How mitumba business will shrink

The new rules bring extra costs by requiring smaller and fumigated bales. FILE PHOTO | NMG

What you need to know:

  • The new rules bring extra costs by requiring smaller and fumigated bales, but the weeks until collections in the West resume ‘as normal’ will mean short supply too, and thus higher prices.
  • Yet demand is also not where it was.
  • Most Kenyans have lost all or part of their incomes, which has seen buying clothes disappear as a priority. Many more haven’t visited a market for months due to Covid-19.

The scale of the economic hit from coronavirus appears to be a moving target as the world grapples with the pandemic. Yet, often, as we plot our way, we are only looking at home, where the real trouble is set to come from overseas. Take, for example, mitumba or second-hand clothes.

This week, there has been much excitement that our mitumba imports have resumed.

It’s a key business in our informal sector, perhaps even the best, until this year. Employing hundreds of importers at Mombasa Port, hundreds more wholesalers at Gikomba market, and tens of thousands of retailers, mitumba has been a big business.

Thus, the ban on mitumba imports from late March hurt a lot of people. But, as it now lifts, the sector will not just jump back to where it began.

For, first off, just as the bales of clothing arrive in tonnes in Kenya and move into a long-established infrastructure of markets and stalls, so they are collected in an equally well-established network in Europe and the USA: that hasn’t been working in 2020.

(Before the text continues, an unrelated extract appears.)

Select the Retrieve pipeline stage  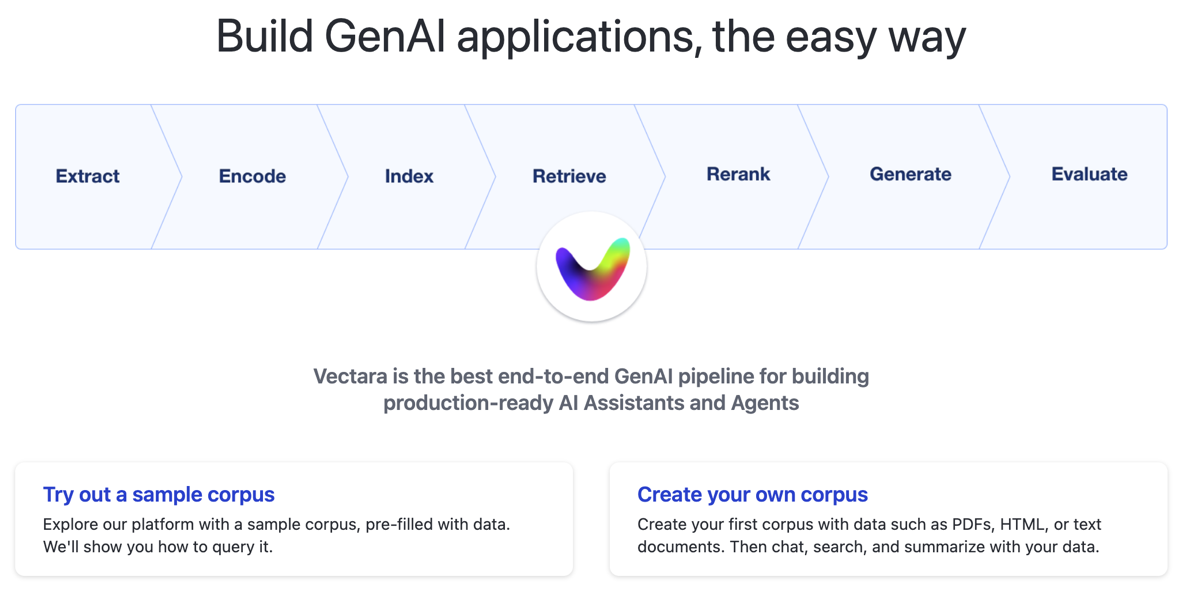pos(569,176)
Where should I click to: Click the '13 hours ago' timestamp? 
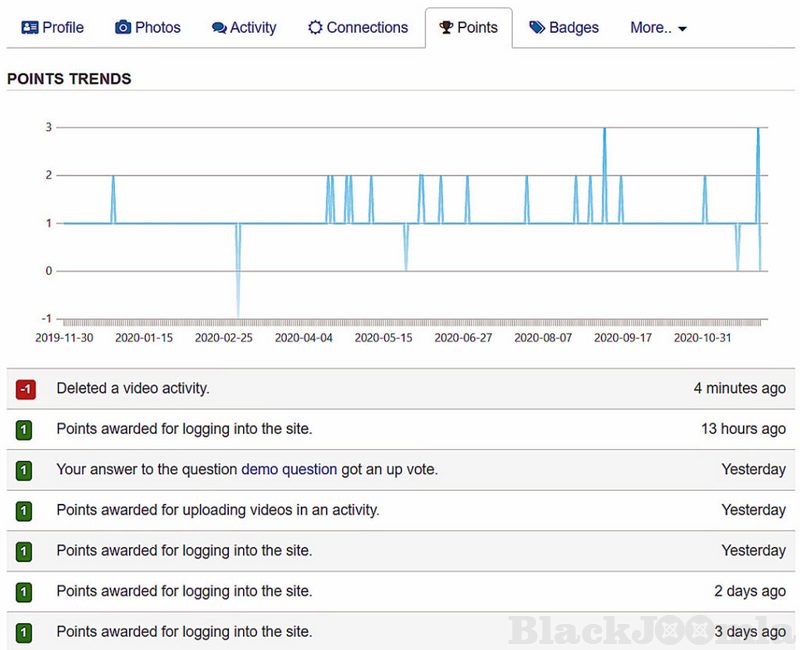[x=743, y=429]
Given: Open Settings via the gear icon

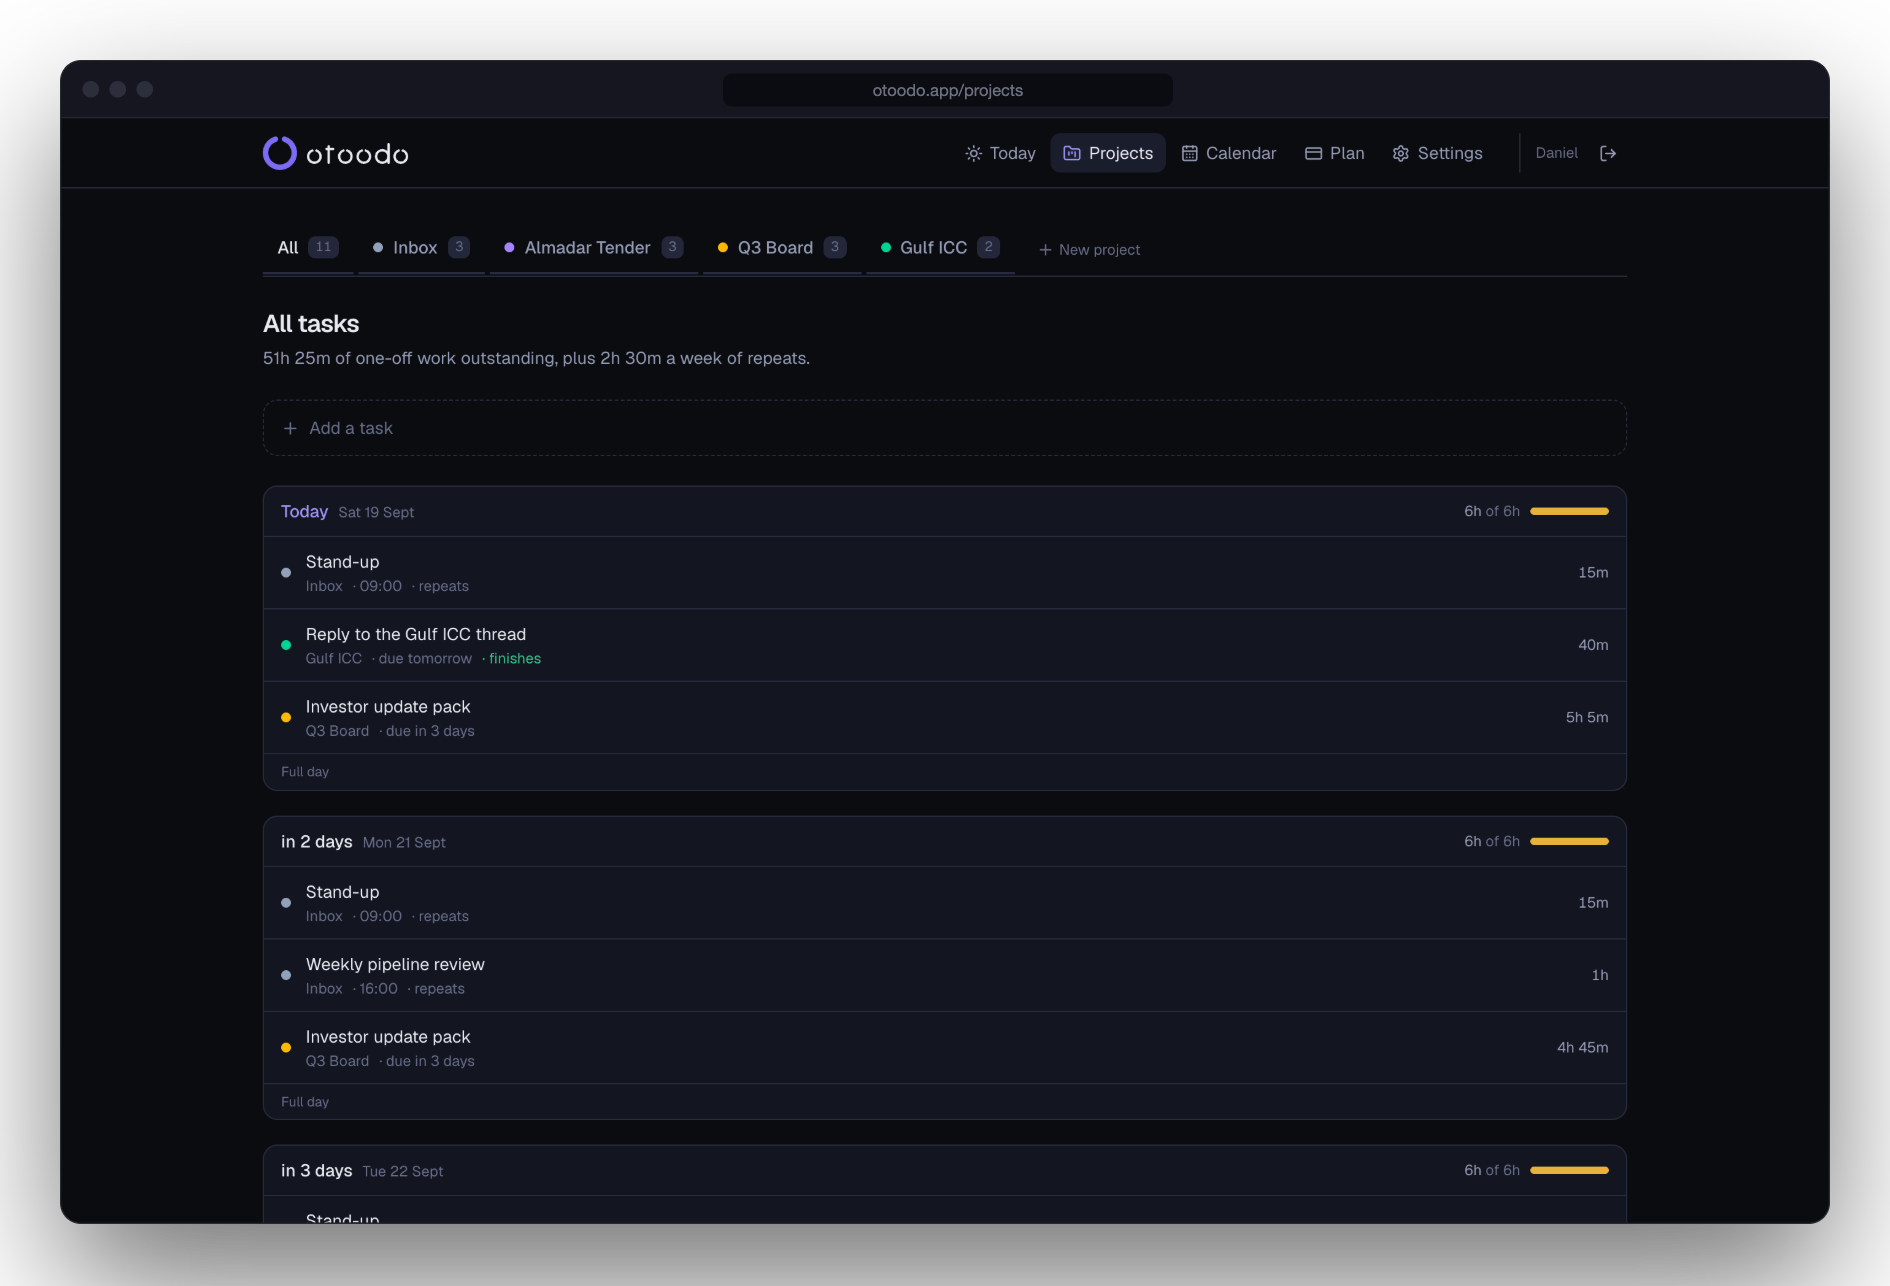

In the UK, for example, just one charity, the Salvation Army, has more than 5,000 clothing recycling banks placed countrywide, where a large drawer opens and receives bags of donated clothes. Those banks have been closed and locked for months. Other UK charities collect second-hand clothes too, chief among them the British Heart Foundation, Oxfam and Scope: all closed for most of this year.

Moreover, a particularly big player is the Bag2School scheme that since 1999 has paid more than Sh3.6 billion (£27 millioN), at around Sh50 per kilo, to schools for second-hand clothes collected — all of which then get baled up and sent across the world.

SOCIAL DISTANCING

In fact, the UK schools are starting back this week. But will teachers be wanting to handle second-hand clothes even as the pupils must sit apart to ensure social distancing, and the big debate is whether they must wear masks at school.

Who wears mask and stays at a distance and then everyone happily handles their germ-ridden old clothes in the meantime?

For the new rules, Kenyan imports demand fumigation certificates.

But for those collecting the clothes, fumigation from every home isn’t an option and they can get coronavirus too.

Thus, the clothing recycling banks in every town remain sealed, despite the forlorn piles of bags beside them after six months of no collections. Likewise, the country’s charity shops remain mostly closed.

So, no new mitumba supplies this half year and possible until 2021.

In fact, the new rules bring extra costs by requiring smaller and fumigated bales, but the weeks until collections in the West resume ‘as normal’ will mean short supply too, and thus higher prices.

Yet demand is also not where it was. Most Kenyans have lost all or part of their incomes, which has seen buying clothes disappear as a priority. Many more haven’t visited a market for months due to Covid-19.

TOURING MARKETS

In fruit and vegetables, the emptying of the markets has been accompanied by a surge in home deliveries as people cannot do without vegetables.

As the virus finally eases back and even disappears, will families who are now getting vegetables delivered go back to touring markets for them, or has the pandemic created a permanent replacement for our food markets?

And what then of mitumba, once the virus stops?

For now, will allowing imports again see Kenyans immediately return to riffling through clothes also handled on the stall by their fellow buyers?

For sure, with mitumba imports banned, the sector was closed.

But the mistake, perhaps, is to assume that with imports restored it will now be open. For this whole pandemic adds up to rather a fistful more than just our own home bans.